Rotator Cuff Tears (Acute):
Epidemiology: These tears tend to occur in younger patients. They can be seen from falls or from dislocations. Full thickness tears need to be repaired in throwing athletes.
Pathoanatomy: Subscapularis tears are typically seen in younger patients following a fall, whereas tears of the Supraspinatus and Infraspinatus are seen in younger patients after a shoulder dislocation.
Presentation: Pain and weakness with overhead activities.
Diagnosis: X-rays will tend to be normal. MRI arthrogram is the test of choice for evaluation of the soft tissues of the shoulder.
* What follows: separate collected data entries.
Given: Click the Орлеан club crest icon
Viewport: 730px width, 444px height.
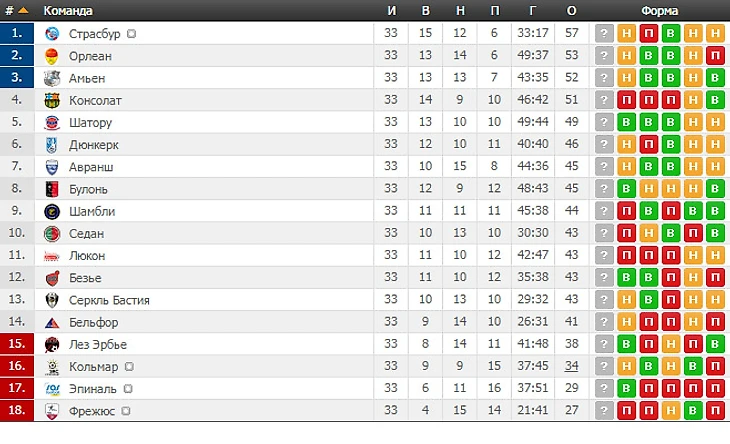Looking at the screenshot, I should coord(52,56).
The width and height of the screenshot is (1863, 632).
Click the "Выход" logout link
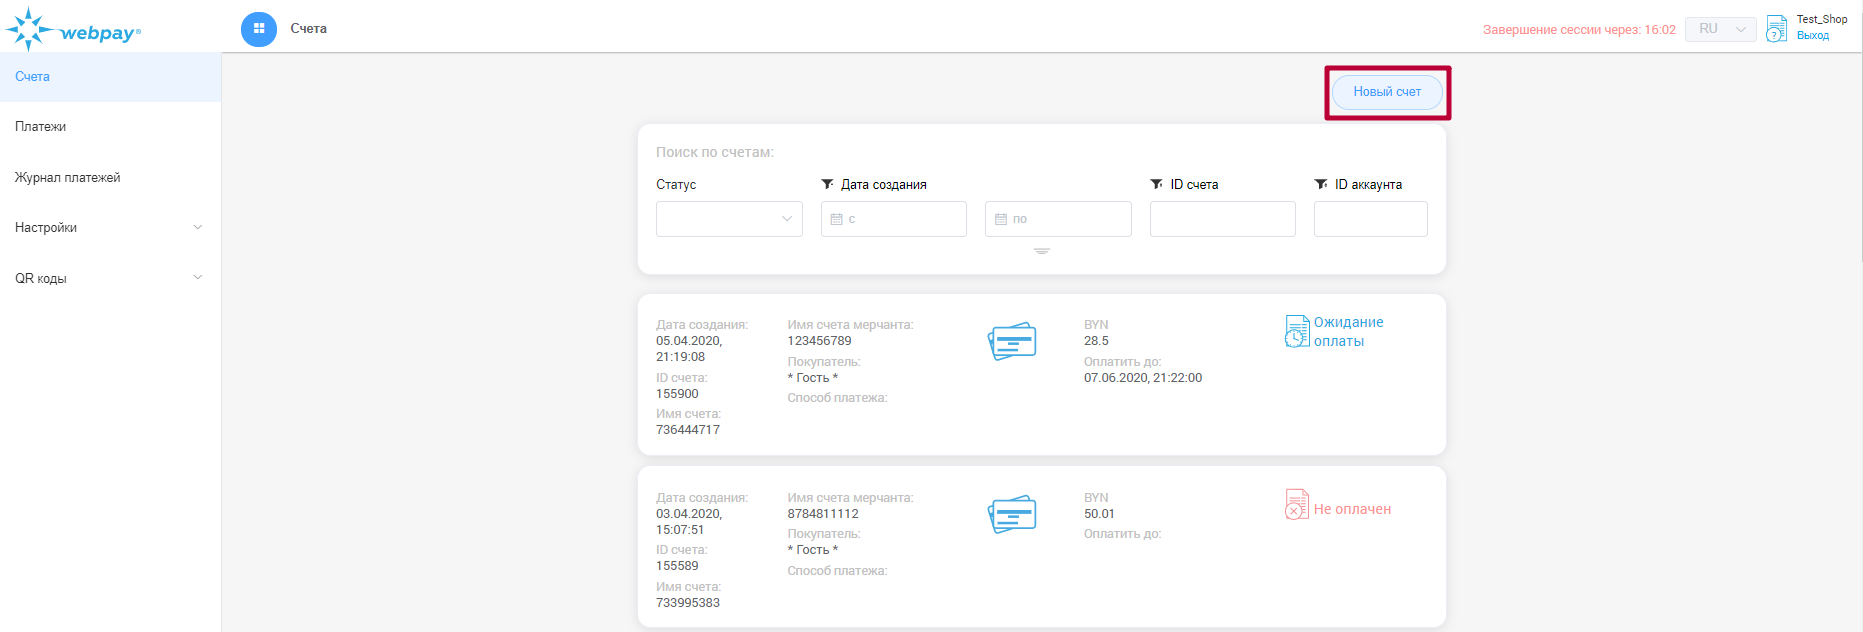pyautogui.click(x=1812, y=36)
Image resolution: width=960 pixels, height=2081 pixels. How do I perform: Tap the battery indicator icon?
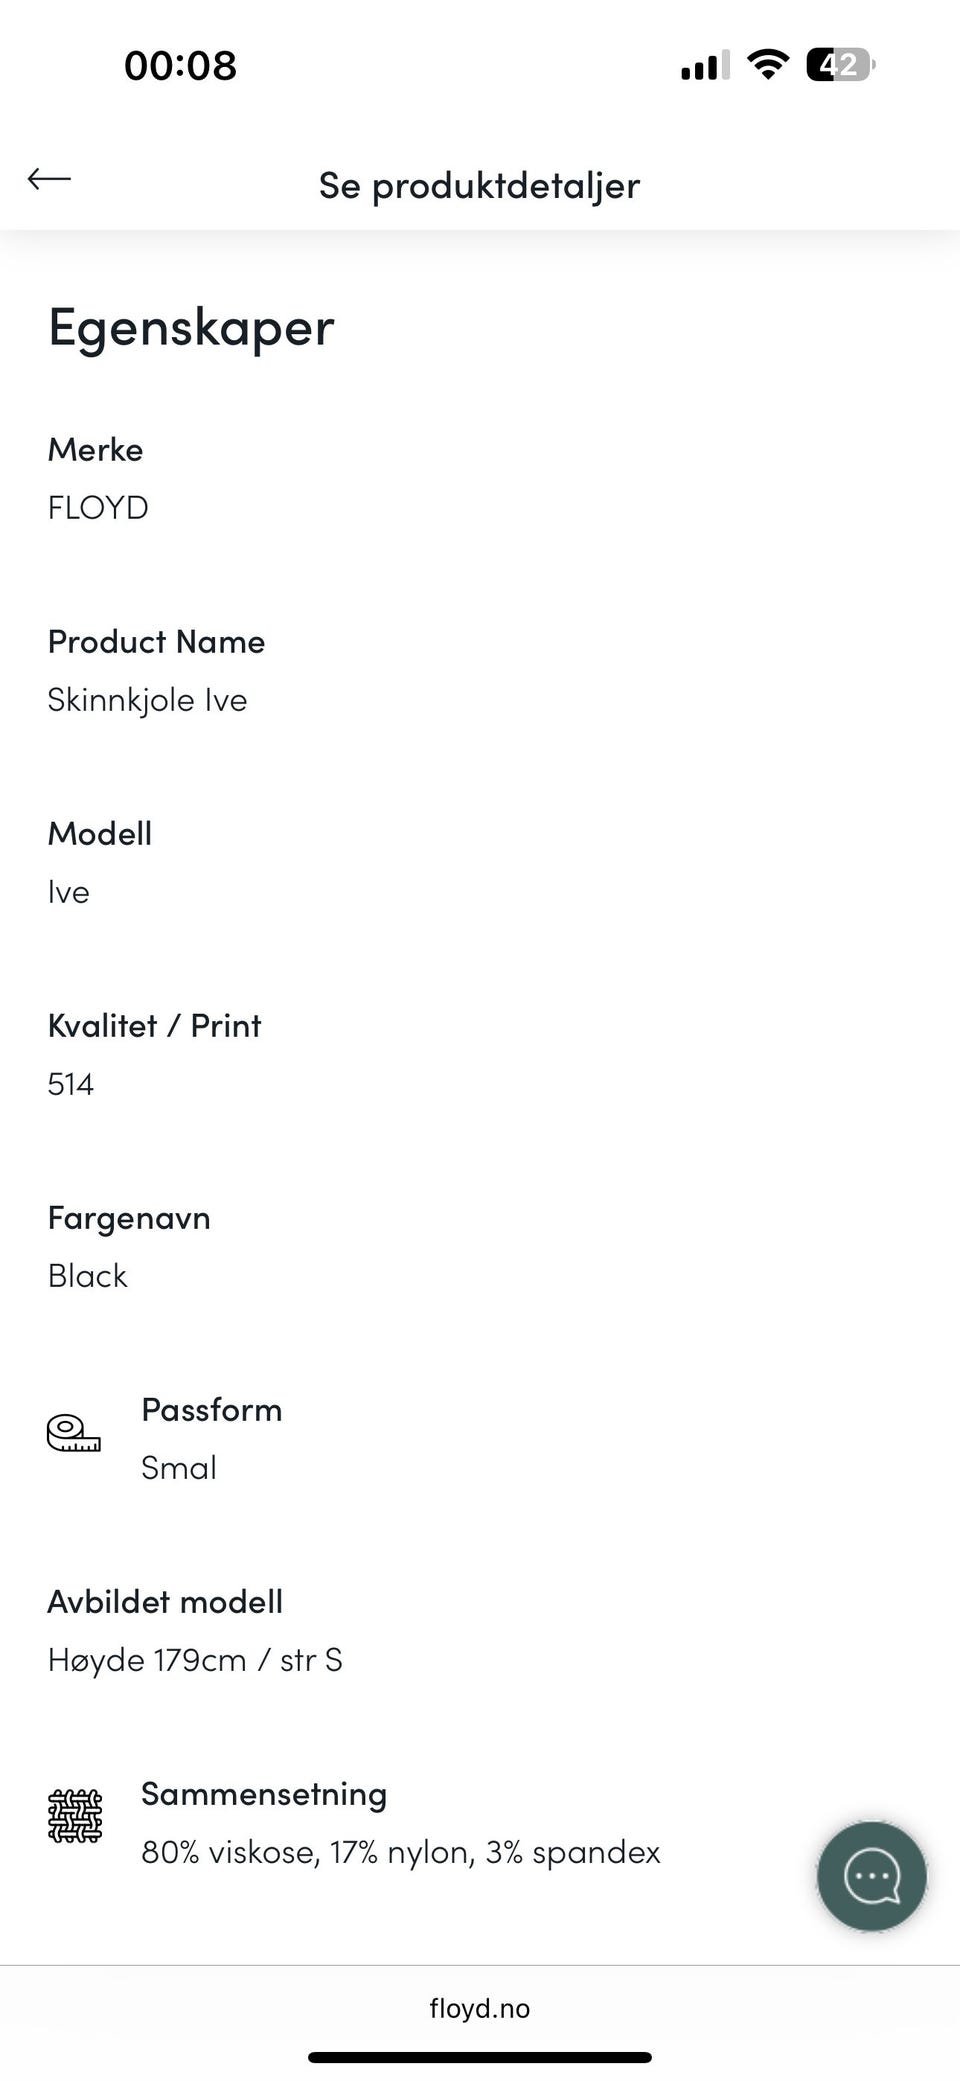point(840,65)
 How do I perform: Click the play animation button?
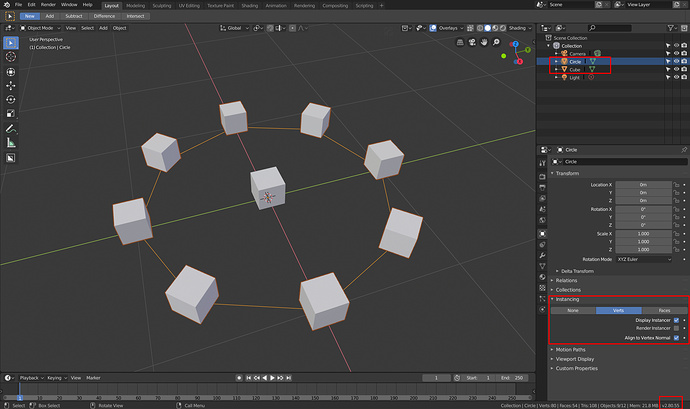pyautogui.click(x=272, y=378)
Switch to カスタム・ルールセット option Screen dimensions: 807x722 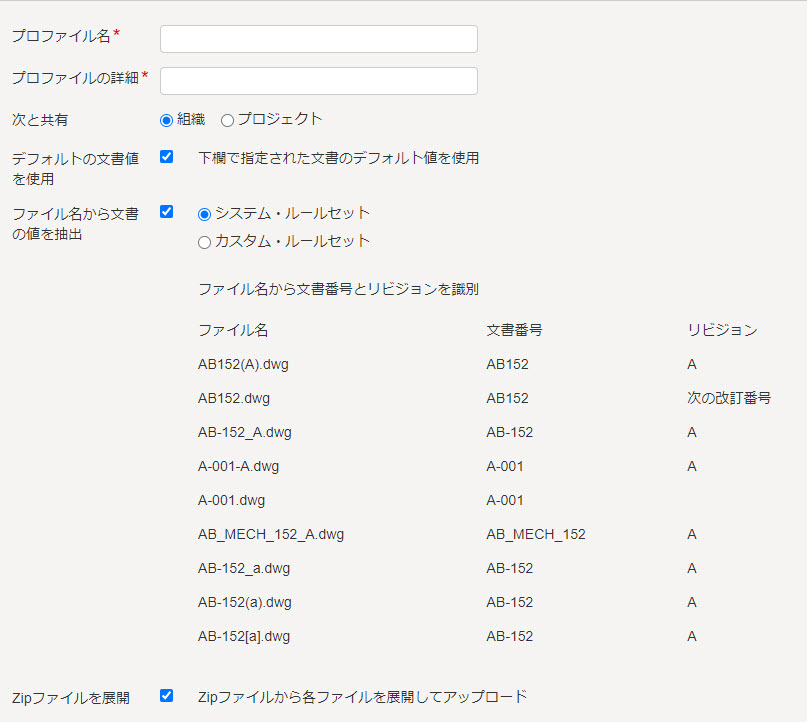click(x=204, y=242)
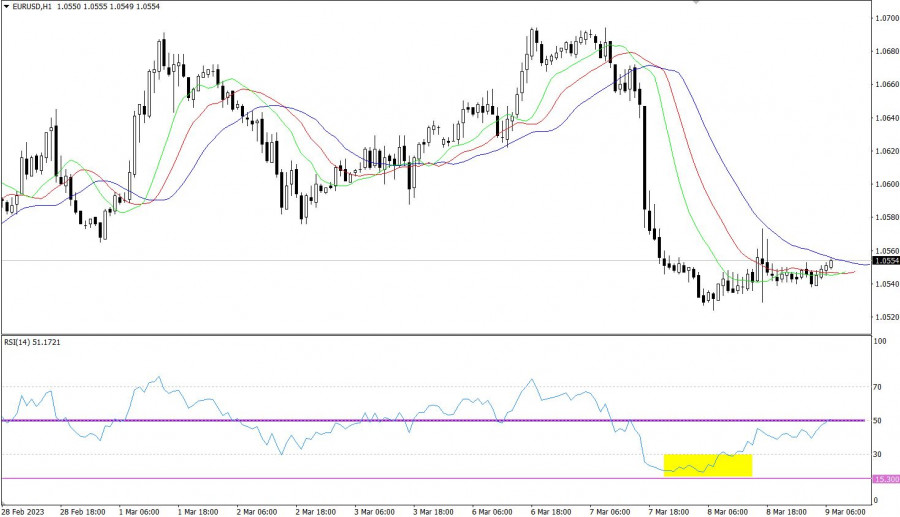Click the 1 Mar 06:00 time label
The width and height of the screenshot is (900, 517).
point(141,510)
Treatment: Partial tears may be treated non-operatively with rest, NSAIDs, injections, and Physical Therapy. Complete tears should be addressed with surgical repair.
Rotator Cuff Tears (Chronic):
Epidemiology: These tears tend to occur in older patients. This type of tear generally involves the supraspinatus, infraspinatus, and subscapularis tendons.
Presentation: Patients complain of a dull, tooth-achy pain that wakes them from sleep. With supraspinatus tears they report weakness with overhead activities.
Diagnosis: X-rays can show Acromio Clavicular arthritis but tend to be normal. MRI arthrogram is the test of choice for evaluation of the soft tissues of the shoulder.
Treatment: Partial tears may be treated non-operatively with rest, NSAIDs, injections, and Physical Therapy. Tears treated non-operatively have the risk of the muscle belly undergoing Fatty Atrophy and the tendon may retract. Both of these situations can make an operative repair difficult. In some cases, the tear may become irreparable. Patients with complete tears should strongly consider their surgical options. Irreparable tears become candidates for Reverse Total Shoulder Arthroplasty.
Epidemiology: This entity affects millions of individuals in the ages ranging from their 20s to 80s.
Pathoanatomy: The Bigliani classification of acromion process morphology includes Type 1 è flat, Type 2 è curved, and Type 3 è hooked. Patients with type 2 and type 3 acromion processes are more predisposed to having impingement. Impingement in the subacromial space can cause inflammation of the subacromial bursae resulting in subacromial bursitis.
Presentation: Patients complain of pain with overhead activities and pain at night.
Diagnosis: Physical examination is the mainstay. There are multiple tests which can lead to the diagnosis. They include: Neer Impingement test, Hawkins test, Jobe test, and Internal Impingement test. Imaging studies can be helpful. Plain x-rays including AP, Scapular Y, and Axillary Lateral are standard views of the shoulder. The Scapular Y examination gives a good picture of the morphology of the undersurface of the Acromion. MRI has a place in evaluating the rotator cuff for possible fraying from the impingement.
Treatment: Non-operative management consists of activity modification, Physical Therapy, NSAIDs, and steroid injections. If non-operative management fails, then an arthroscopic subacromial decompression to remove the spurring of the acromion will provide relief. This will effectively convert a Type 2 or Type 3 Acromion to a flat Type 1 acromion.